Drei Fragen an Manfred Trojahn
1. Die „Dentelles de Montmirail“ sind eine Berggruppe in der Nähe des Mont Ventoux, die René Char im drittletzten Gedicht seines Zyklus „Quitter“ thematisiert. Von acht Gedichten sind vier bereits komponiert und uraufgeführt. Nun folgt mit diesem Gedicht der umfangreichste Teil – sowohl was die Besetzung als auch die Dauer angeht. Handelt es sich um den Höhepunkt Ihres Zyklus „Quitter“?
Trojahn: Ich bin mit Zuordnungen wie „Höhepunkt“ sehr vorsichtig, man verbindet das sehr leicht mit einem speziellen Ausdruck in der Musik, der dann erwartet wird. Les dentelles de Montmirail ist ein umfangreicher Text, der in seinen zahlreichen Teilen keinem fokussiertem Thema folgt, wie das in den anderen Teilen des Gedichtzyklus Quitter angelegt ist. Ich denke, dass Char Gedanken fixiert hat, wie sie in jemandem entstehen, der ohne gedankliches Ziel in einer bestimmten Situation des Gehens immer wieder neue Eindrücke verarbeitet, und der, ohne eine Form zu planen, seine Gedankensplitter wie ein Journal notiert.
Die Vielfalt der Bilder, die dadurch entstehen, mag man mit der außerordentlichen landschaftlichen Vielfalt und Gegensätzlichkeit der Dentelles de Montmirail in Beziehung setzen. Und ich versuche, dem musikalisch etwas an die Seite zu stellen, das vielleicht eine Entsprechung ist, vielleicht aber auch eine musikalische Ordnung in den Zufall der Worte und Gedanken zu bringen versucht. Um dieser musikalischen Ordnung willen stelle ich zuweilen Sätze um und forme so eine eigene, musikalisch bestimmte Dramaturgie.

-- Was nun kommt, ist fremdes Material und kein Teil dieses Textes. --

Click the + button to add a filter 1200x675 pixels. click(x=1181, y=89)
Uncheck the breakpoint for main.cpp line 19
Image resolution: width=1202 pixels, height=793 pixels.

2. Angesichts der Ewigkeit und Monumentalität, reflektiert René Char das Dichten als ein existenzielles Tun. Ist das auch ein Thema Ihres Komponierens?
Das Harte, auch das Monumentale, das ein Zeichen der Landschaft ist, auf die Char sich bezieht und in die ich ihm folge, steht immer im Gegensatz zur äußersten Zartheit von Stimmungen und Reflexionen. Musikalische Dramaturgie baut man auch aus diesen Gegensätzen und von daher berühren sich die künstlerischen Ansätze. Natürlich ist das Komponieren, dem man sich in Ausschließlichkeit widmet, durchaus ohne an seine Relevanz zu denken, existenziell, wie das Dichten.
3. Wie schlägt sich das in Ihrer Komposition der „Dentelles“ nieder?
Komponieren muss immer der persönlichsten Entscheidung folgen, der individuellen Notwendigkeit. Daraus folgt nicht immer nur existenziell Tiefes. Auch Leichtes, Schönheitstrunkenes kann absolut notwendig sein. Das Schwerste ist immer, Musik konkret zu beschreiben, wie es eine Antwort auf Ihre Frage ja versuchen müsste. Musik enthält natürlich Gedanken, wie sie sich auch in poetischer Sprache finden. Aber so wie poetische Sprache sich eben von derjenigen unterscheidet, mit der wir unsere alltägliche Kommunikation durchführen – sie ist viel weniger konkret auf Sachverhalte bezogen –, unterscheidet sich Musik von poetischer Sprache. Es sind noch einmal ein paar Umdrehungen mehr in Richtung einer abstrakten Konkretion – sie ist nicht festzumachen in ihrer Bedeutung und vornehmlich um ihrer Schönheit willen erfunden, mit der auch das Schrecklichste ausgedrückt werden kann … Die Kombination von beidem, wie sie in diesem Stück angestrebt wird, ergibt poetische „Denk-Räume“ – das ist wenigstens das Ziel: Räume, in denen man sich verlieren könnte …
Die Fragen stellte Marie Luise Maintz.